The Kimberley, one of the most desolate places on the planet, a population density similar to northern Alaska, where remote family groups are classified as communities. People here live much the same as their ancestors did 40 thousand years ago, except now if they need medical treatment, the charity funded Royal Flying Doctors Service will airlift them to the nearest appropriate facility, several hundred kilometres away or to the state capitol, which is well over two thousand kilometres away. All they need to do is get to the nearest airstrip, which in itself can be several hours drive depending on how much rain fell and how bad the roads are. Often the gravel airstrips are damaged in the wet season and the small planes can only land on the government funded tar airstrip, which is obviously, a further drive on terrible tracks.

This is the mythically beautiful land that we now call home, albeit we’re in the relatively crowded town of Broome on the extreme edge of the Kimberley, on a flat spit of land stretching out into the Indian Ocean, a peninsular reaching west towards Africa, recognising the relationship between the idiosyncratic Boab and Boabab trees of the two ancient lands. Legends in Black Africa and Aboriginal Australia both speak of a tree being planted upside down.

This is the land we had to see, Buccaneer archipelago shatters into thousands of uninhabited islands, many hidden by the rising 10 metre tides, some have remnants of dwellings, hinting to a time when people lived purely off the land and sea, whose descendants now walk the streets of towns, looking at the wares for sale, listening to the spirit of Jack Daniels more than the spirit of the land. Some island have remnants of more recent visitors, footprints and tackle, from the adventurous big game fisherman who stopped to camp between hunting these waters for that elusive sailfish. Occasionally these waters give up a sailfish, the biggest ever landed was landed here.

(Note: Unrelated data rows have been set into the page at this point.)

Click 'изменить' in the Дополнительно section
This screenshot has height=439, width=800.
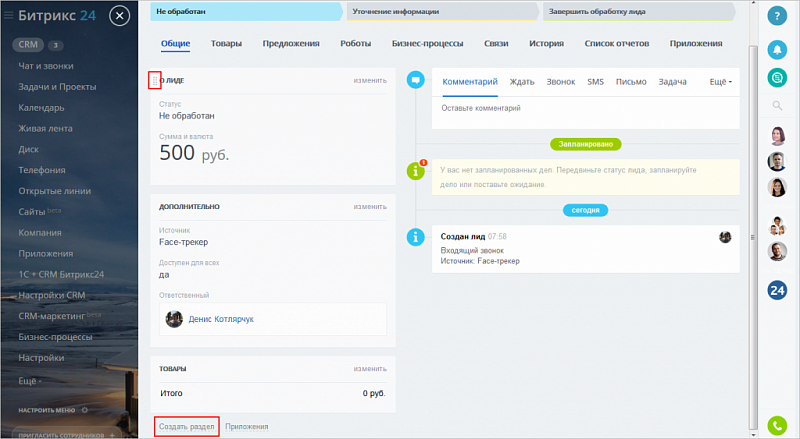click(369, 207)
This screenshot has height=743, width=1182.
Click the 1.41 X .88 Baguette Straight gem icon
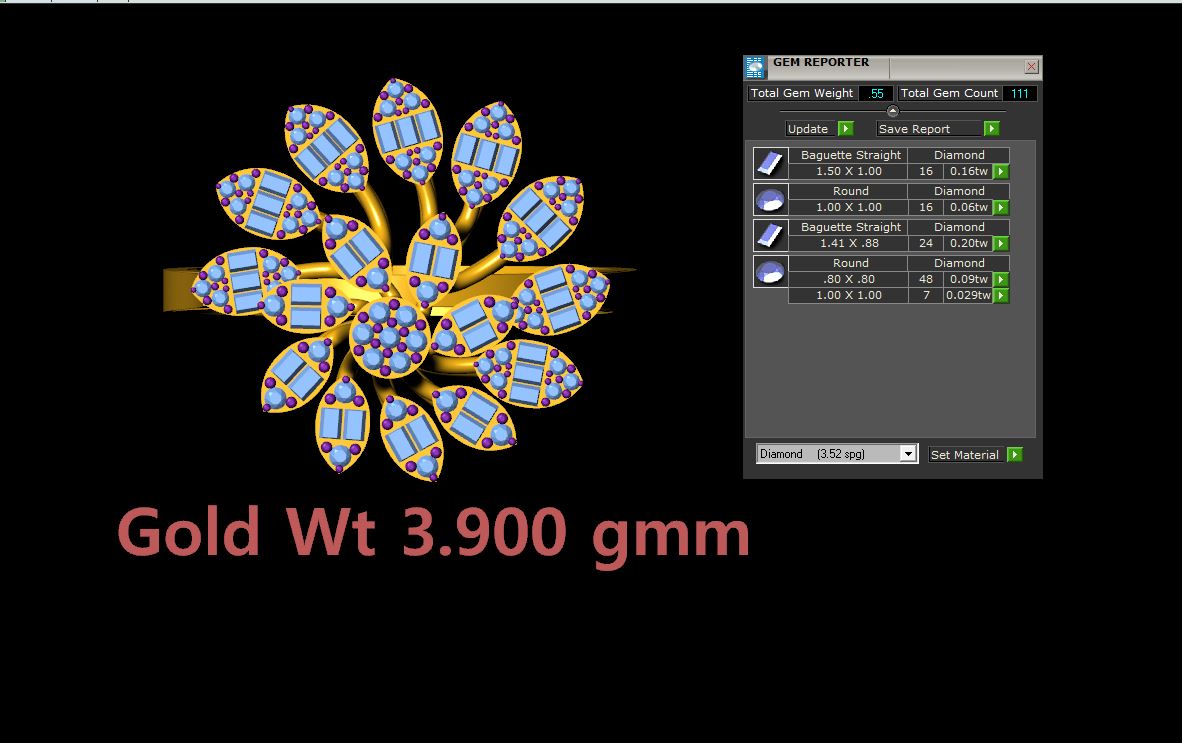click(x=770, y=235)
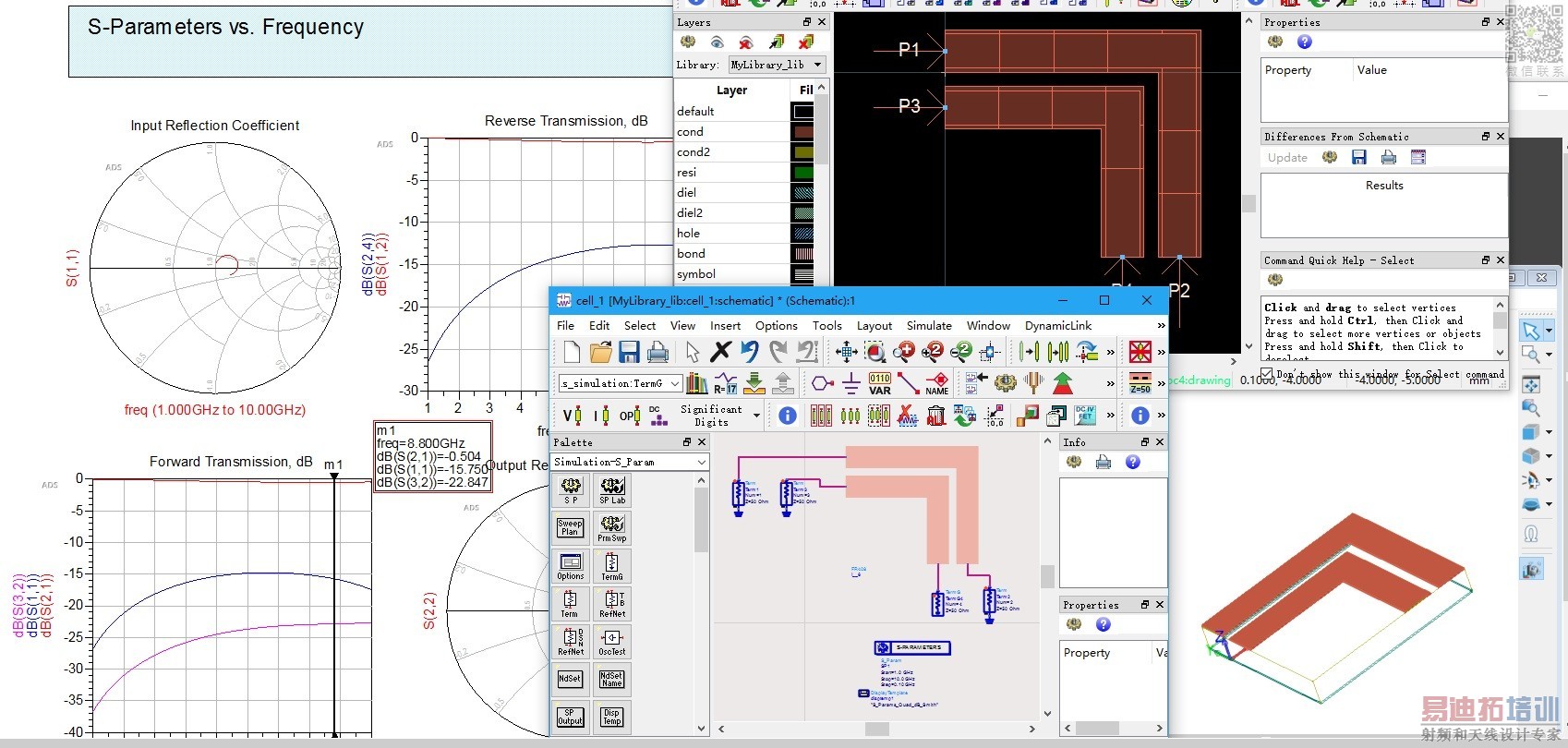Hide all layers using the red-crossed eye icon

click(x=746, y=42)
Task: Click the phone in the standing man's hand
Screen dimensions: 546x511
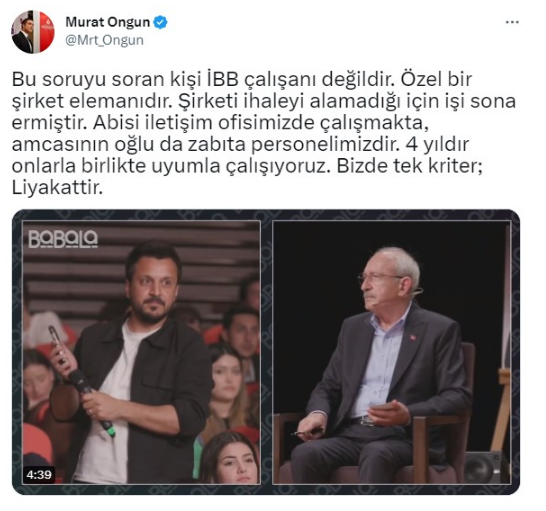Action: tap(58, 347)
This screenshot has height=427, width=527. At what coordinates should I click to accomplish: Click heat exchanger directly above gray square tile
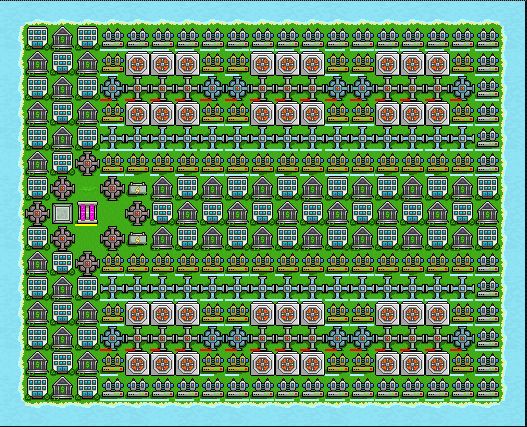coord(63,188)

This is picture perfect paradise, white beaches and sunshine, where you can discover another secluded beach every day, where the sun is statistically more carcinogenic than any other country, where the water harbours sharks and even several species of stinging jellyfish which swarm and envenomate their prey with deadly cardio toxins. The most notorious of which is the Irukanji, which is practically invisible in water but deadly to humans. The land, rivers, estuaries and sea is home the Salt Water Crocodile, the planets biggest reptile. Some the planets deadliest snakes also live here. Perhaps it’s obvious why this is the second most sparsely populated place on Earth.

Perhaps it’s also obvious why we went to look by means of a light plane, well out of striking range of the Western Brown Snake, where our only worry was the weather, and a third cyclone in as many weeks was pretty unlikely.